Page text
····················

Re: [RFC] Tux3 for review

From: Daniel Phillips
Date: Mon Jun 23 2014 - 20:19:44 EST


On Saturday, June 21, 2014 12:29:01 PM PDT, James Bottomley wrote:
On Thu, 2014-06-19 at 14:58 -0700, Daniel Phillips wrote:
On Thursday, June 19, 2014 2:26:48 AM PDT, LukÃÅ Czerner wrote:
...

the concern has always been how page forking interacted with writeback.

More accurately, that is just one of several concerns that Tux3
necessarily addresses in order to benefit from this powerful
optimization. We are pleased that the details continue to be of
general interest.

Direct IO is a spurious issue. To recap: direct IO does notintroduce any new page forking issues. All of the page forking
issues already exist with normal buffered IO and mmap. We have little interest and scant available time for heading off on a tangent to implement direct IO at this point just as a precondition for merging.
...

The specific concern is that page forking cannot be made to work
with direct io. Asserting that it doesn't cause any additional
problems isn't an answer to that concern.

Yes it is. We are satisfied that direct IO introduces no new issues
with page forking. If you are concerned about a specific issue then the onus is on you to specify it.

Direct IO isn't actually a huge issue for most filesystems (I mean
even vfat has it).

You might consider asking Hirofumi about that (VFAT maintainer).

...The fact that you think it is such a huge deal...

(Surely you could have found a less disparaging way to express
yourself...)

...to implement for tux3 tends to lend credence to this viewpoint.

It is purely a matter of concentrating on what is actually important, as opposed to imagined or manufactured. We do not wish to spend time on direct IO at this point in time. If you have identified a specific issue then please raise it.

For the record, there is a genuine reason why direct IO requires
extra work for Tux3, which has nothing to do with page forking. Tux3 has an asynchronous backend, unlike any other local Linux filesystem (but like Matt Dillon's Hammer, from which we took inspiration). Direct IO thus requires implementing a new synchronization mechanism to allow frontend direct IO to use the backend allocation and writeback mechanisms, because direct IO is synchronous. There is nothing new, magical or particularly challenging about that, it is just time consuming work that we do not intend to do right now because other more important things need to be done.

In the fullness of time, Tux3 will have direct IO just like VFAT,
however that work is a good candidate for post-merge development. For example, it could be a good ramp-up project for a new team member or a student looking to make their mark on the kernel world.

The bottom line is that direct IO has nothing to do with compiling
the kernel or operating a cell phone efficiently, so it is not interesting to us right now. It will become more interesting when Tux3 is ready to scale to servers running Oracle and the like.

The point is that if page forking won't work with direct IO at
all, then it's a broken design and there's no point merging it.

····················

Excerpted data
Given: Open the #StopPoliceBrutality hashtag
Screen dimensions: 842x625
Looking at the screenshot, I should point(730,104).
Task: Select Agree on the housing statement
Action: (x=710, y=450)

····················

What you need to do
#1 Answer these questions using the Tux3 thread, each answer on its own line marked to match:
(a) Which filesystem is named as the inspiration for Tux3's asynchronous backend?
(b) Who is identified as the VFAT maintainer?
(c) What two things does the thread say direct IO has nothing to do with?
#2 Write the next part of the Tux3 thread, continuing from its final line.

Task responses
#1
(a) Matt Dillon's Hammer
(b) Hirofumi
(c) Compiling the kernel and operating a cell phone efficiently

#2
You can rest assured that direct IO will work with page forking,
given that buffered IO does. We are now discussing details of how to make core Linux a more hospitable environment for page forking, not whether page forking can be made to work at all, a question that was settled by example some time ago.

On the other hand, page forking itself has a number of
interesting issues. Hirofumi is currently preparing a set of core kernel patches for review. These patches explicitly do not attempt to package page forking up into a nice and easy API that other filesystems could patch in tomorrow. That would be an unreasonable research burden on our small development team.
...

OK, can we take a step back and ask why you're so keen to push
this into the tree?

If you mean, why are we keen to merge Tux3, I should not need to
explain that to you.

If you mean, why are we keen to push page forking per se into
mainline, then the answer is, we are by no means keen to push page forking into core kernel. Rather, that request comes from other filesystem developers who recognize it as a plausible way to avoid the pain of stable pages.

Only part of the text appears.